Set down exactly the lines in the records below that run from the line with "Sociedad (258, 66)" to the line with "ASSE invierte más", inclusive, and nothing more.

== Data supplied ==
__________

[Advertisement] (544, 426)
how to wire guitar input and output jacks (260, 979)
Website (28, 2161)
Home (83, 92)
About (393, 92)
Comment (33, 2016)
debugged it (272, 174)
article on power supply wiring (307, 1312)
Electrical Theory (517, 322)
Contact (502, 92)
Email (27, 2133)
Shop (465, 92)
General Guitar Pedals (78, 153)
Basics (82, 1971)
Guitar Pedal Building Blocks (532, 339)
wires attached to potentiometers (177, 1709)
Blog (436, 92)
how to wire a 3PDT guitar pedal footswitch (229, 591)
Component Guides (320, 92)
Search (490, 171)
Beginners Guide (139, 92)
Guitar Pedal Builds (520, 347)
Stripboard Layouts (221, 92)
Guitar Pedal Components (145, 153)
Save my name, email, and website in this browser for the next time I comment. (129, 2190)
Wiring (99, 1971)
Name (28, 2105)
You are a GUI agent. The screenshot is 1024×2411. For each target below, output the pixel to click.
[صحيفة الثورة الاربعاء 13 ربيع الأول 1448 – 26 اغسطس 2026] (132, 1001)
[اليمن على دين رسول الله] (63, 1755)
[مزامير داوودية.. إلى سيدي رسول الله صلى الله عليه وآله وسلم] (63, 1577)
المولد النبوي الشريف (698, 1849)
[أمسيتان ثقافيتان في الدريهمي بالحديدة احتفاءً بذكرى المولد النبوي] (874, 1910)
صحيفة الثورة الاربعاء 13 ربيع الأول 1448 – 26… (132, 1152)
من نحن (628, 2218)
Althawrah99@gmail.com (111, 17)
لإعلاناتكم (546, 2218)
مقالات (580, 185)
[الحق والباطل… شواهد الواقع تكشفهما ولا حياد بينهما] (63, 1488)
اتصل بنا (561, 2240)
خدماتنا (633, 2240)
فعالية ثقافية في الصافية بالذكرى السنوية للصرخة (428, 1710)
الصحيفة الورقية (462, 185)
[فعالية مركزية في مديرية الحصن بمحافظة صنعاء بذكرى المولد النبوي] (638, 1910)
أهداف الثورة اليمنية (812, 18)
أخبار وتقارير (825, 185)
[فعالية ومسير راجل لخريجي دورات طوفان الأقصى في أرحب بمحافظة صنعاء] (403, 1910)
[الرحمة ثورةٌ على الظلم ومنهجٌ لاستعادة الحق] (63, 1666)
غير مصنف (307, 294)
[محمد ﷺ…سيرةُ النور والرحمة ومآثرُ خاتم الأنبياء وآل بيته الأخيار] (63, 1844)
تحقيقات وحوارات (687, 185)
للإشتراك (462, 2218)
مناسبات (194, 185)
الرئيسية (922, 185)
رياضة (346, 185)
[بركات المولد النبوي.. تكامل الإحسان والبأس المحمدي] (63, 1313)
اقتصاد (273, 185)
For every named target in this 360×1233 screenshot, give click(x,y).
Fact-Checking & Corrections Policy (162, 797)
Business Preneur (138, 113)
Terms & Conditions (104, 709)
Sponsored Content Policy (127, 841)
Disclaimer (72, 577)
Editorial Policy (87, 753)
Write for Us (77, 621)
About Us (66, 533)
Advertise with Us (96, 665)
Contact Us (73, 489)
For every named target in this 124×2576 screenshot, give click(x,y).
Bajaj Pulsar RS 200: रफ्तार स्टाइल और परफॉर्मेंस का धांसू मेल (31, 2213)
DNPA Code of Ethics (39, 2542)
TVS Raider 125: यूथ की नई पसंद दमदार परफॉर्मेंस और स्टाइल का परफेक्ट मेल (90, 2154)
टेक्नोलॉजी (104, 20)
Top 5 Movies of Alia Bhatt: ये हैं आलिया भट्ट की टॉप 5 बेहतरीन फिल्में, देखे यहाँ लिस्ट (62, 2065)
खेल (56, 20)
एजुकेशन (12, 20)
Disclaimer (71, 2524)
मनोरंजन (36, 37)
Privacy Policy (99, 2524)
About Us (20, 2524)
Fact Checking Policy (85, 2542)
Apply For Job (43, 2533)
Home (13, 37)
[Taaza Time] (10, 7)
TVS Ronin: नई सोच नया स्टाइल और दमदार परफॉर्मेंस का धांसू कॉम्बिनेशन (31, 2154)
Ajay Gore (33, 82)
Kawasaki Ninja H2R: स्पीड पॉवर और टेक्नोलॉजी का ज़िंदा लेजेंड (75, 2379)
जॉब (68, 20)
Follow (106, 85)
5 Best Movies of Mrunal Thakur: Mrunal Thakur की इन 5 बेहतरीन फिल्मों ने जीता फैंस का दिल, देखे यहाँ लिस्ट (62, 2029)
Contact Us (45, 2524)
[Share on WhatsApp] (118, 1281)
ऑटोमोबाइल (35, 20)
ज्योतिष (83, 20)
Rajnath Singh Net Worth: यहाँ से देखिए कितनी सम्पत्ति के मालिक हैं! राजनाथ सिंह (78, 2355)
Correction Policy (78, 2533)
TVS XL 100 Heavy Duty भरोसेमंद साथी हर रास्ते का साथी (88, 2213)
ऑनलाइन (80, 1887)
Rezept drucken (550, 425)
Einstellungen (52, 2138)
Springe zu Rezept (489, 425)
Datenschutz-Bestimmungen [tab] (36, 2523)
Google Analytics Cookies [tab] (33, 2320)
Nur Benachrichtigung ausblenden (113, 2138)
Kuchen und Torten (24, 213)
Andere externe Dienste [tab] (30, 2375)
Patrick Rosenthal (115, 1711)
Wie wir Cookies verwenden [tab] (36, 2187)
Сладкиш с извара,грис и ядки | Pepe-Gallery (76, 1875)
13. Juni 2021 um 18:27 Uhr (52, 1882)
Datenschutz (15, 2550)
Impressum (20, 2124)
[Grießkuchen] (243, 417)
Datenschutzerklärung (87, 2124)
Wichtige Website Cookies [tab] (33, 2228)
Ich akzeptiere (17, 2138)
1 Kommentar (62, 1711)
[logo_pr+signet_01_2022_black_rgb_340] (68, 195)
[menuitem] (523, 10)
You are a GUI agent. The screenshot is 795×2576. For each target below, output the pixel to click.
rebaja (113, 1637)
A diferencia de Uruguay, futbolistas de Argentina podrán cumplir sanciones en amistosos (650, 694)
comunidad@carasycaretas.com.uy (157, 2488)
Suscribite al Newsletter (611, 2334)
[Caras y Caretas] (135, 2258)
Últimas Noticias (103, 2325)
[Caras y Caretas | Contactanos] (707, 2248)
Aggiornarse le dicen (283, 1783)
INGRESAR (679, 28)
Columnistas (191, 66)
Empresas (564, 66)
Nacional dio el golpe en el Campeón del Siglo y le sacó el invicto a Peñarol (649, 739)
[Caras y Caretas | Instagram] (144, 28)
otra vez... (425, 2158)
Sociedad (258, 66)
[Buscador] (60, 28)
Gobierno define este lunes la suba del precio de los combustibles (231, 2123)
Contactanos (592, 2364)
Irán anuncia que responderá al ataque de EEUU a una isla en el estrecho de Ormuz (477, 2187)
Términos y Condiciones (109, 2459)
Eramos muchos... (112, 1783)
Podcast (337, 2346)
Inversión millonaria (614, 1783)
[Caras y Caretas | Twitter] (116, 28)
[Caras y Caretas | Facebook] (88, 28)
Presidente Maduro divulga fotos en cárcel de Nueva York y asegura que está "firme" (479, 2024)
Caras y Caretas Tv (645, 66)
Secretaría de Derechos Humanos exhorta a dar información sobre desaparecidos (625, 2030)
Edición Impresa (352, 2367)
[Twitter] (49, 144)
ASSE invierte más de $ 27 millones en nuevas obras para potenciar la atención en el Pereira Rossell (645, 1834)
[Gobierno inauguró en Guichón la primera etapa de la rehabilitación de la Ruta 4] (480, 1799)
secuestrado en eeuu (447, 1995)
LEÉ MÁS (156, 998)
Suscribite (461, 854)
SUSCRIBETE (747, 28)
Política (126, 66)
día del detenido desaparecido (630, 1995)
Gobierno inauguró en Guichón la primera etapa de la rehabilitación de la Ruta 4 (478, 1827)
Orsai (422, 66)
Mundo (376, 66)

__________

== Answer box ==
Sociedad (258, 66)
[Buscador] (60, 28)
Gobierno define este lunes la suba del precio de los combustibles (231, 2123)
Contactanos (592, 2364)
Irán anuncia que responderá al ataque de EEUU a una isla en el estrecho de Ormuz (477, 2187)
Términos y Condiciones (109, 2459)
Eramos muchos... (112, 1783)
Podcast (337, 2346)
Inversión millonaria (614, 1783)
[Caras y Caretas | Twitter] (116, 28)
[Caras y Caretas | Facebook] (88, 28)
Presidente Maduro divulga fotos en cárcel de Nueva York y asegura que está "firme" (479, 2024)
Caras y Caretas Tv (645, 66)
Secretaría de Derechos Humanos exhorta a dar información sobre desaparecidos (625, 2030)
Edición Impresa (352, 2367)
[Twitter] (49, 144)
ASSE invierte más de $ 27 millones en nuevas obras para potenciar la atención en el Pereira Rossell (645, 1834)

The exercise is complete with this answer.